Flags: needinfo?(FireFoxF4n)
(In reply to FireFoxF4n from comment #7) > But if #2 should happen by design, why does it not happen when Bing is used? One possibility is that Google uses https://, while Bing uses http://. Our "speculative connect" code does different things in those two scenarios, which might explain why you see different network traffic.
Patrick McManus also points out that state matters: if there is already an open connection for a host, the speculative connection won't occur. So that's something to keep in mind when testing this.
Like I said in comment 5, it does happen with Bing. I'm changing the bug summary to better reflect the problem.
Blocks: 735543
Status: UNCONFIRMED → NEW
Ever confirmed: true
OS: Windows 7 → All
Hardware: x86_64 → All
Summary: Typing in searchbox: Data is send to Google servers although suggestions are disabled → No packets should be sent to search providers when search suggestions are disabled, not even to establish a connection
Version: 16 Branch → Trunk
(In reply to Drew Willcoxon :adw from comment #10) > Like I said in comment 5, it does happen with Bing. But not for FireFoxF4n, apparently, so I was just trying to enumerate the reasons he might see different behavior (I don't know how he's monitoring network traffic exactly). As newly summarized, I think this bug is probably WONTFIX. There are performance benefits to pre-connecting that aren't really related to search suggestions. That being said, the privacy implications are real, so it would make sense to hook this into the pref that I suggested creating in bug 790882 comment 22.
I used the Resourcemonitor which is part of Windows 7/8. Resourcemonitor can be launched via the Task-Manager and then there is a section for Network Connections which you can filter by Application. I reproduced this behavior several times. Bing: No connection Google: Connection when I start typing Thanks for investigating and changing to a proper bug title!
As summarized, I'm going to WONTFIX this. We are not sending any data to the search providers when suggestions are disabled, we're merely establishing a speculative connection to reduce latency, on the possibility that we eventually will be connecting to them (once you perform the search). See bug 814169 for a related discussion.
Status: NEW → RESOLVED
Closed: 12 years ago
Resolution: --- → WONTFIX
FWIW Chrome has an option to disable TCP pre-connections. If this is the case, we should have such an option too. http://code.google.com/p/chromium/issues/detail?id=116982#c4
Sorry, missed the bug. :(
(In reply to :Gavin Sharp [email: gavin@gavinsharp.com] from comment #13) > As summarized, I'm going to WONTFIX this. We are not sending any > data to the search providers when suggestions are disabled, we're > merely establishing a speculative connection to reduce latency, on > the possibility that we eventually will be connecting to them (once > you perform the search). See bug 814169 for a related discussion. The mere fact of moving focus from one input field to the next one using keyboard (tab or shift+tab) will trigger the speculative connection. A 5 seconds lifetime of the speculative connection is rather short for the case of search with suggestions disabled. For the fact of not sending any data, with TLS and SNI this might be circumventable with placeholders in the engine URL's hostname (not tested). So speculation should only happen on first character input, if at all or when suggestions are to be requested.

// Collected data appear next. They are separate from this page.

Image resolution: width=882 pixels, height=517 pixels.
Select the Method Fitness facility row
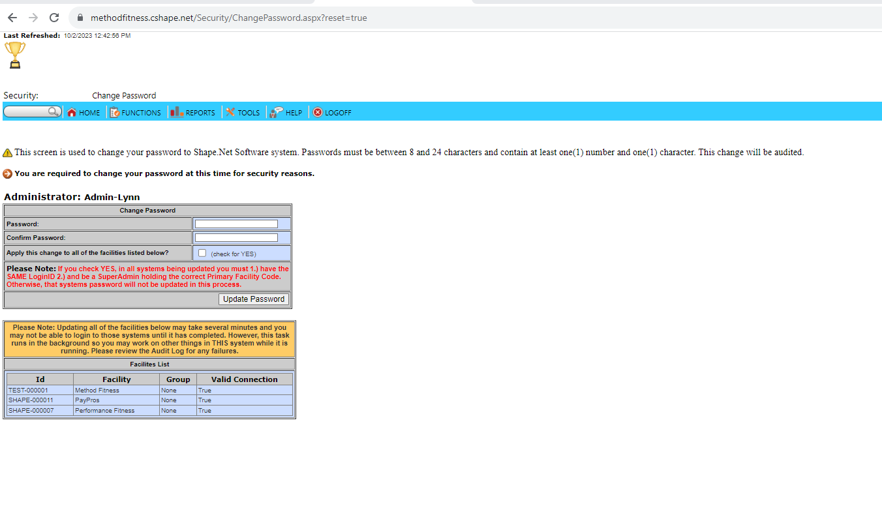[97, 391]
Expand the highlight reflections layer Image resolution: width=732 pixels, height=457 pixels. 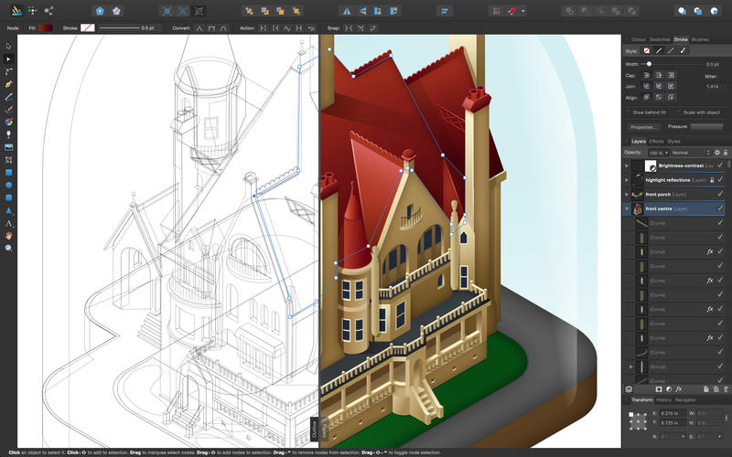pos(627,181)
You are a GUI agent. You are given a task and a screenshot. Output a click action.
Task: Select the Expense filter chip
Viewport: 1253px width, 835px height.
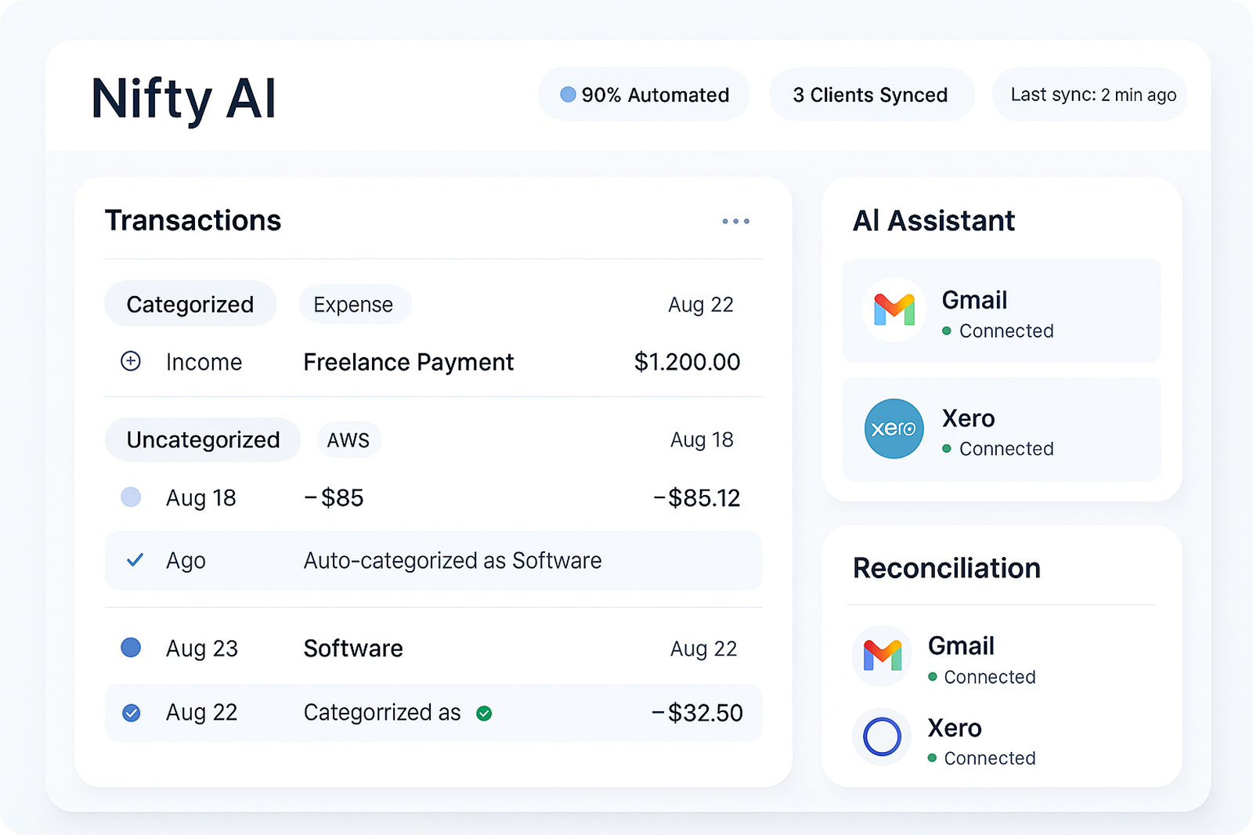coord(354,304)
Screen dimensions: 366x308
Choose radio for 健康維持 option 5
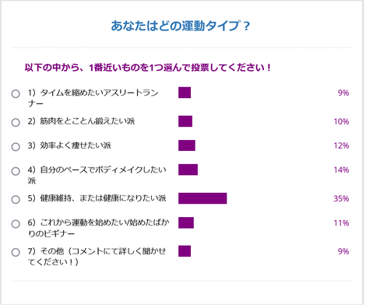coord(16,200)
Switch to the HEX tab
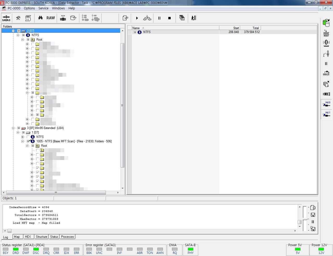Screen dimensions: 333x256 click(x=28, y=237)
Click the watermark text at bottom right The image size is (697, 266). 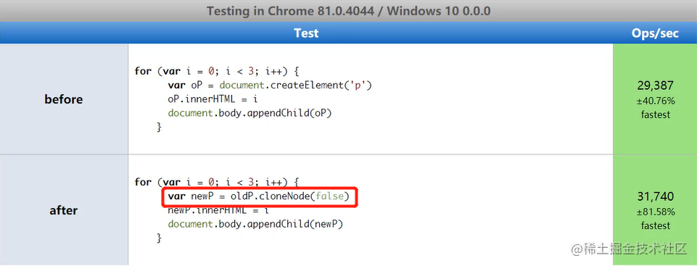click(630, 249)
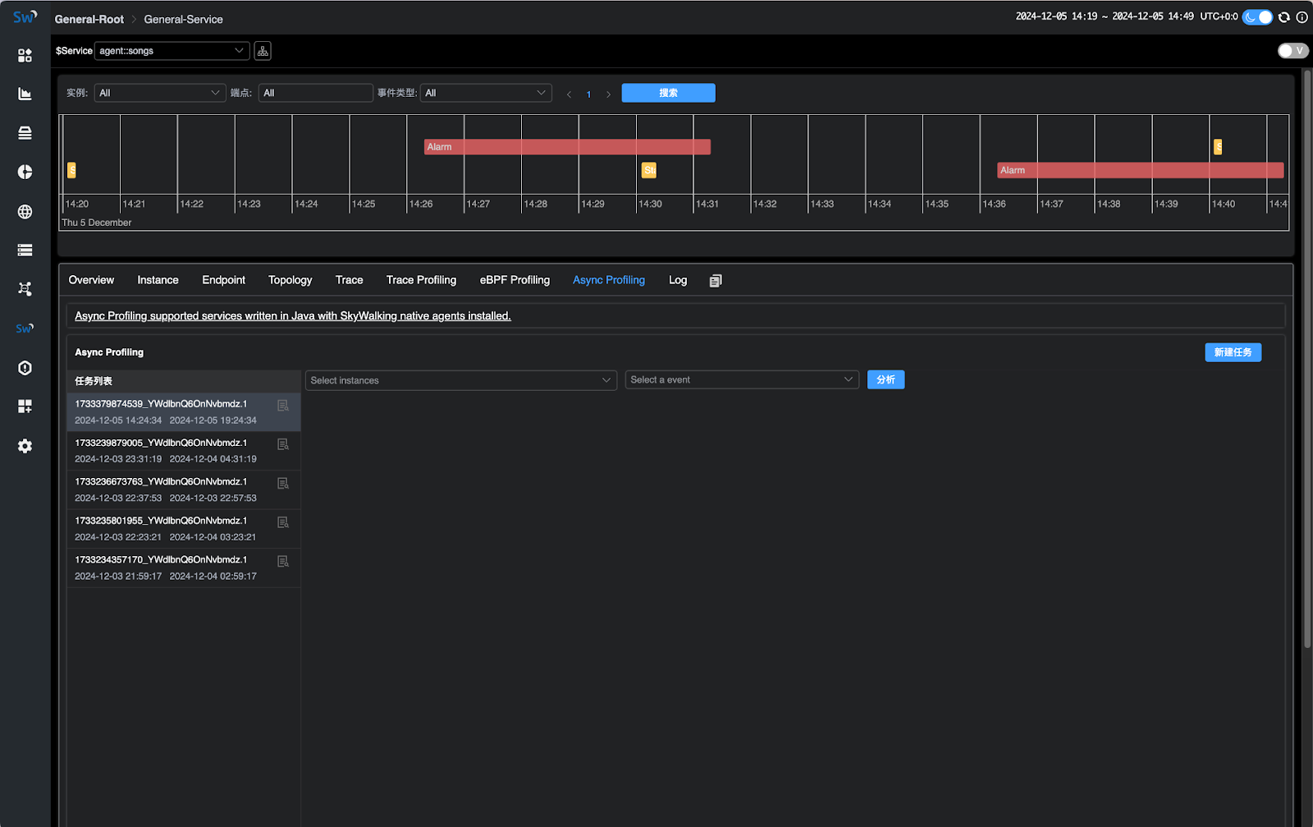Screen dimensions: 1313x827
Task: Toggle the V view mode switch
Action: click(x=1292, y=51)
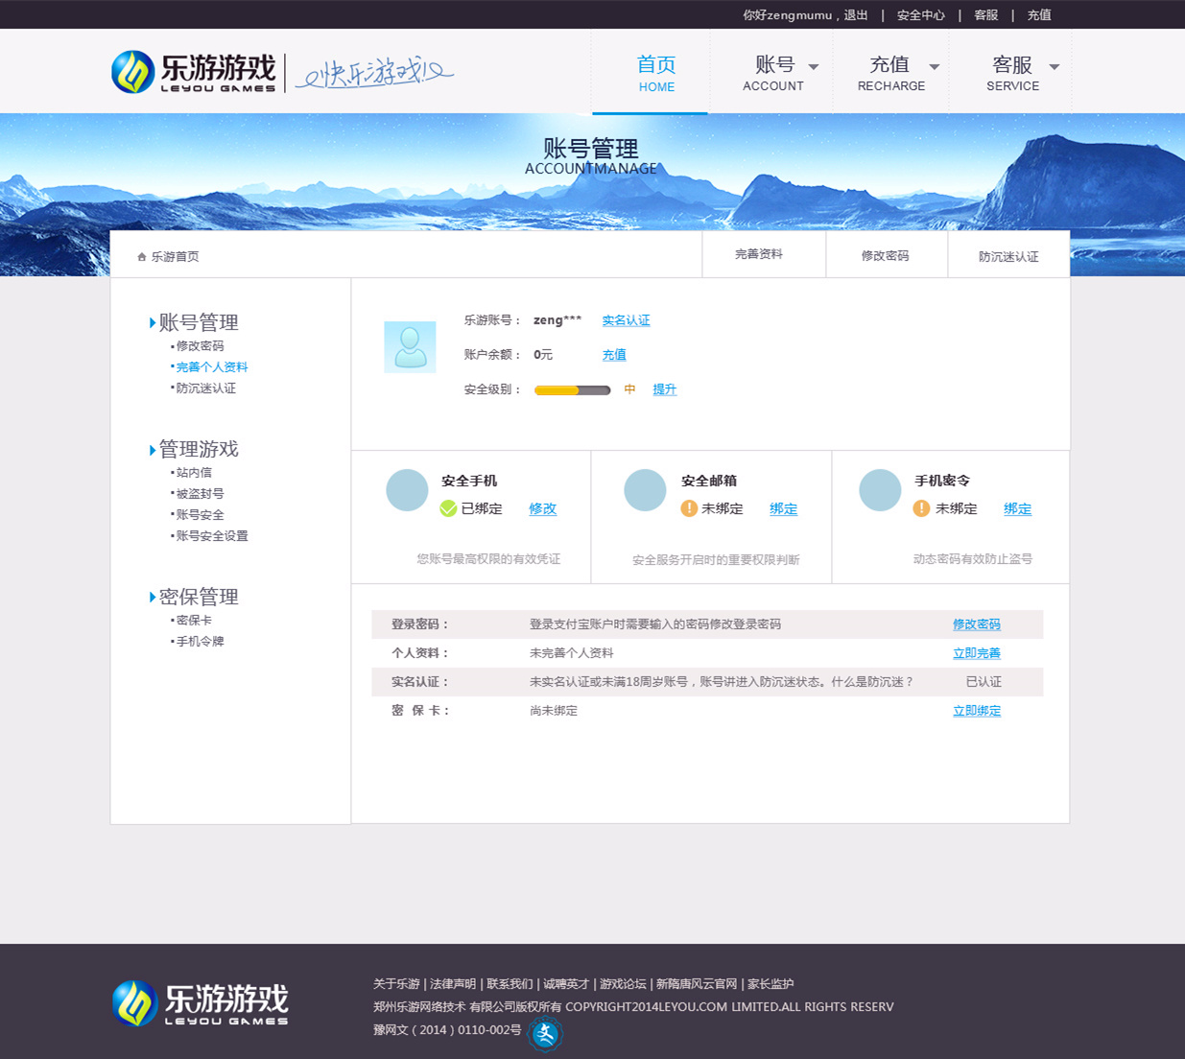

Waiting for the first character negates the performance benefit entirely - at that point we're sending the actual request. We connect to the same host name as the engine's main search URL, and search engines cannot specify separate URLs to preload, so apart from doing sophisticated (and likely unreliable) traffic analysis, search providers can't distinguish these pre-requests from normal requests. Not to mention that the "user typing in the search bar with search suggestions disabled and without then triggering a search" is an incredibly rare edge case, and detecting it doesn't really have any value to anyone.